Un héritage unique

D'aussi loin que je me souvienne, j'ai vu mon père acheter des appareils photo.

Mes parents avaient une maison à la campagne avec un grand sous-sol et comme leur principale passion commune était de passer du temps dans les marchés aux puces, ledit sous-sol était le dépôt de la plupart de leurs acquisitions. En plus des appareils photo, mon père collectionnait toutes sortes d'appareils techniques tels que des calculatrices, des horloges, des machines à écrire, des machines à vapeur, des briquets. Mais aussi des livres, des voitures miniatures, des appareils médicaux et bien d’autres choses, faute d’un meilleur mot. Et au fil des années, même les grandes pièces du sous-sol étaient devenues bondées d’étagères, de caisses et de cartons de toutes sortes.

Nous avions souvent plaisanté sur ce que je ferais de tout cela après sa mort, mais comme pour tout ce qui comptait vraiment, nous n'avons jamais vraiment pris de décision sérieuse. Je lui ai souvent demandé de classer ses collections, afin de savoir au moins ce qui avait de la valeur. Mais chaque fois qu’il a essayé, cela n’a jamais vraiment abouti à une classification réellement utilisable.

À son décès en novembre 2020, j’ai hérité d’une véritable montagne d’objets. Et évidemment aucune trace d’une quelconque documentation.

Je savais qu'il y avait beaucoup de choses mais je pense que ces dernières années, où je l'avais suivi de moins près, il a accéléré dans ses achats.
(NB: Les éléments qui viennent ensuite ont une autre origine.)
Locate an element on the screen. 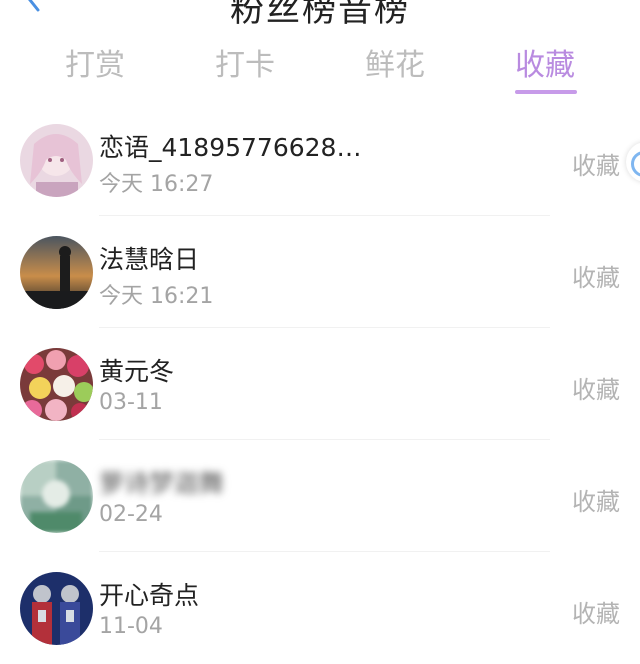  flowers-avatar-icon is located at coordinates (56, 384).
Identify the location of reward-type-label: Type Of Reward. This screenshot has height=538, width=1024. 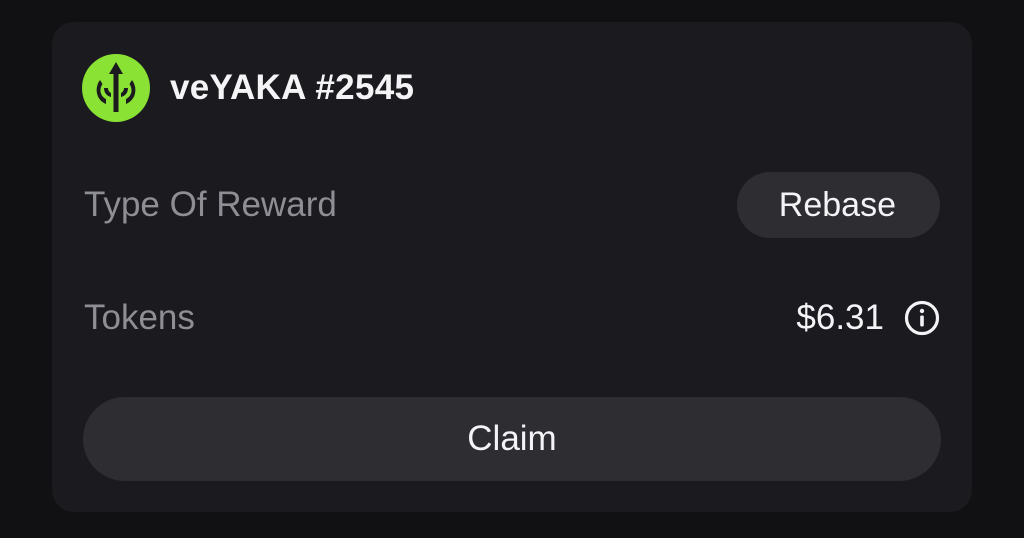
(210, 204).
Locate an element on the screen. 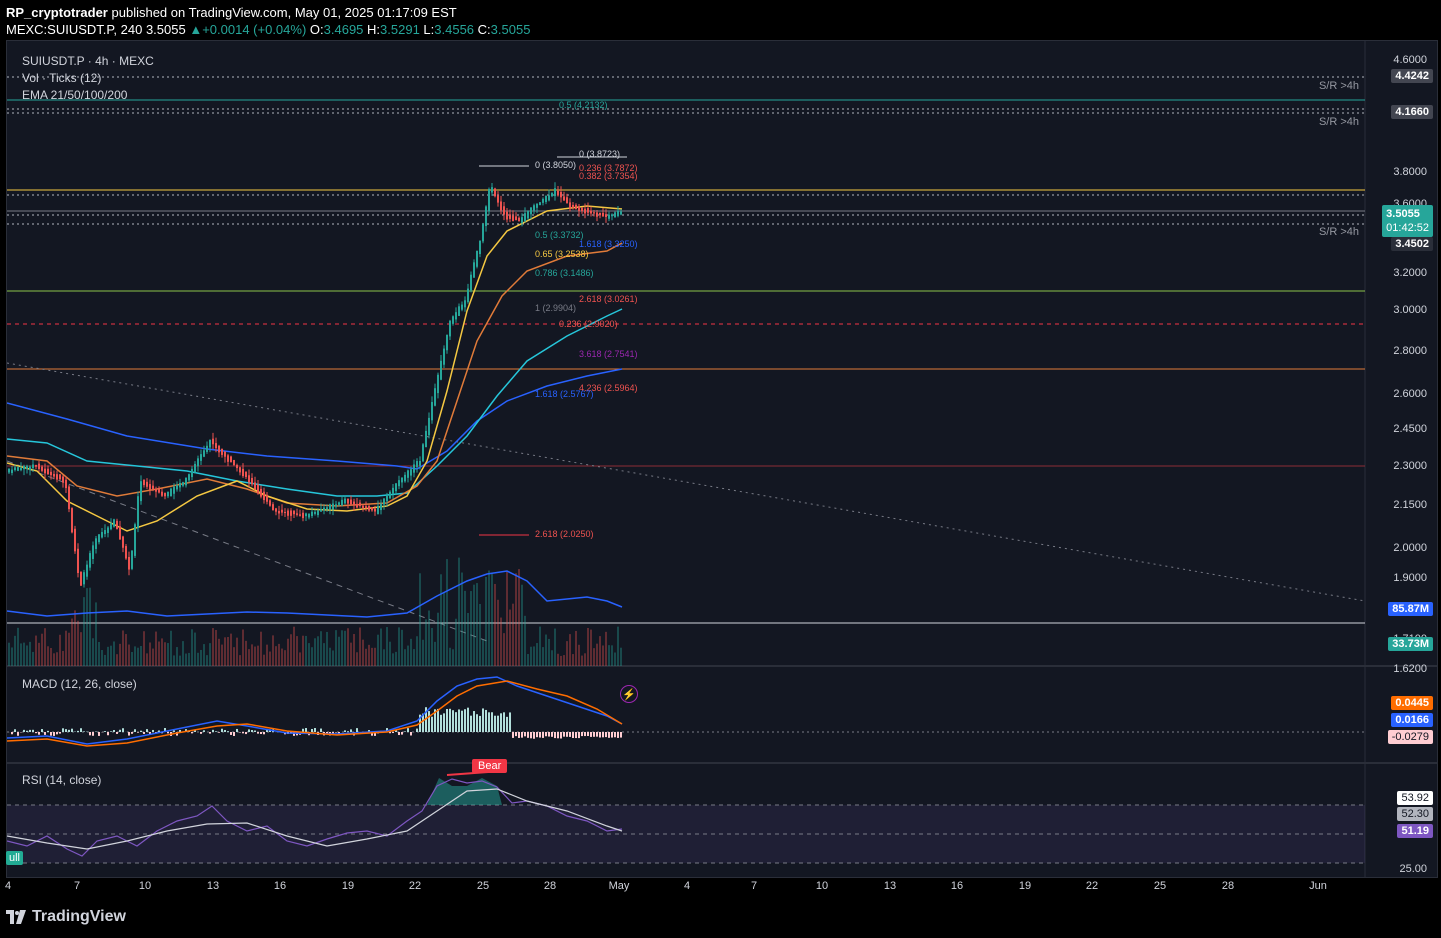 The image size is (1441, 938). macd-signal-tag: 0.0445 is located at coordinates (1412, 703).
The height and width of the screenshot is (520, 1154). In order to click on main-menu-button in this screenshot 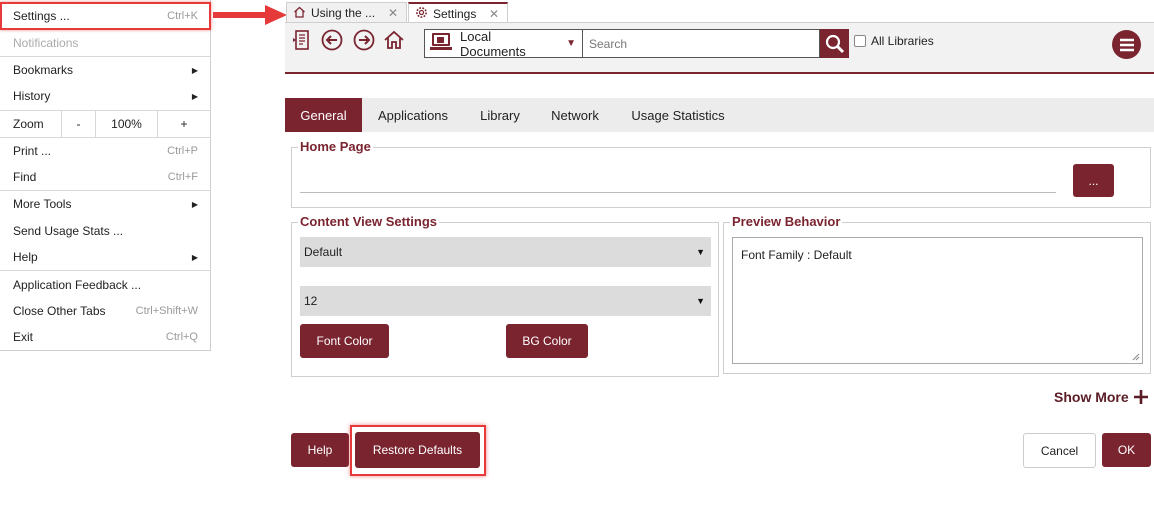, I will do `click(1126, 44)`.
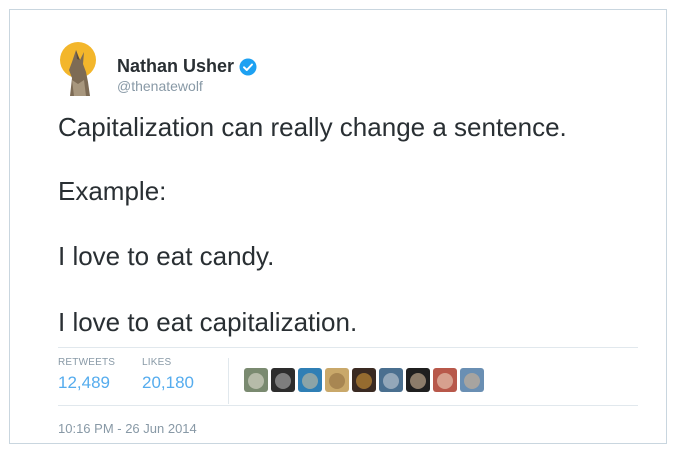  I want to click on user-name-text: Nathan Usher, so click(176, 66).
Quand j’ai commencé à examiner les caisses, j’ai commencé à réaliser l’étendue de l’obsession de mon père. Je me suis retrouvé complètement dépassé par la quantité d'articles. Plus je creusais, plus je trouvais. Et plus les articles seraient diversifiés.

Après quelques jours passés au sous-sol, j'en ressorti avec la plus grande confusion mentale. Je n'avais absolument aucun moyen de comprendre mentalement ce qu'il y avait là-bas, mais j'étais trop proche de mon père pour tout vendre en gros.

Alors j'ai commencé à trier. Des milliers d'objets. Certains sont précieux, d’autres sont simplement indésirables et la plupart se situent quelque part entre les deux.

Je dois dire que pendant cette période où je vivais parmi ses affaires, j'avais le sentiment de passer beaucoup de temps supplémentaire « avec » mon père, ce qui m'a vraiment aidé dans le processus de deuil. Je lui parlais souvent, pensant parfois à lui qui se moquait de moi lorsque je découvrais un étrange objet vintage mystérieux que je ne pouvais pas reconnaître.

Mais au bout de quelques semaines, cette conclusion évidente m'est venue : je ne pouvais pas tout garder. J'ai dû me concentrer sur quelques éléments et expédier le reste.

Et c'est ainsi que 99 Cameras project a commencé. J’ai choisi la collection d’appareils photo qui me plaisait le plus et j’ai décidé d’en faire quelque chose de différent, quelque chose que je pourrais « posséder » au-delà du simple héritage. Je savais que c'était nécessaire si je voulais pouvoir abandonner la plupart des autres objets.

La première étape a été de compter et de trier d’une manière ou d’une autre les appareils qui étaient réparts dans le sous-sol. J'ai acheté 40 grandes caisses en plastique et j'ai commencé. Je n'avais pas une connaissance très approfondie des appareils photo vintage donc j'ai passé beaucoup de temps à chercher sur le web pour identifier les différentes marques et l'intérêt potentiel de chaque appareil photo. Cette opération a duré plusieurs mois car je n'ai pu y consacrer que quelques week-ends.

Au final j'ai dénombré environ 2000 appareils, des centaines d'objectifs de rechange et autant d'éléments divers divers. Le tout que j'ai apporté à Paris dans un coffre-fort.

Ce faisant, j'ai fini par en apprendre beaucoup sur les appareils photo et j'ai certainement pu partager un peu la passion de mon père.

J'ai eu le sentiment que parmi ces 2000 il y avait suffisamment de pépites pour créer une sélection très intéressante, j'ai donc créé la première version de la Coillection des 99 appareils. J’en ai choisi 99 sur 2000 qui, selon moi, avaient une histoire à raconter. A l’époque la sélection était un peu rude du fait de mon manque d’expérience dans le domaine, mais dans l’ensemble c’était un choix intéressant.

Ce que je ne savais pas, c'était quoi faire de cette sélection et comment la partager avec la communauté.

A l’époque, en 2021, j’étais impliqué dans une entreprise mintEn utilisant des NFT (objets de collection numériques sur la blockchain), j'ai donc pensé qu'il serait amusant et innovant de créer une collection que les gens pourraient partager en achetant des copies numériques des appareils photo individuels.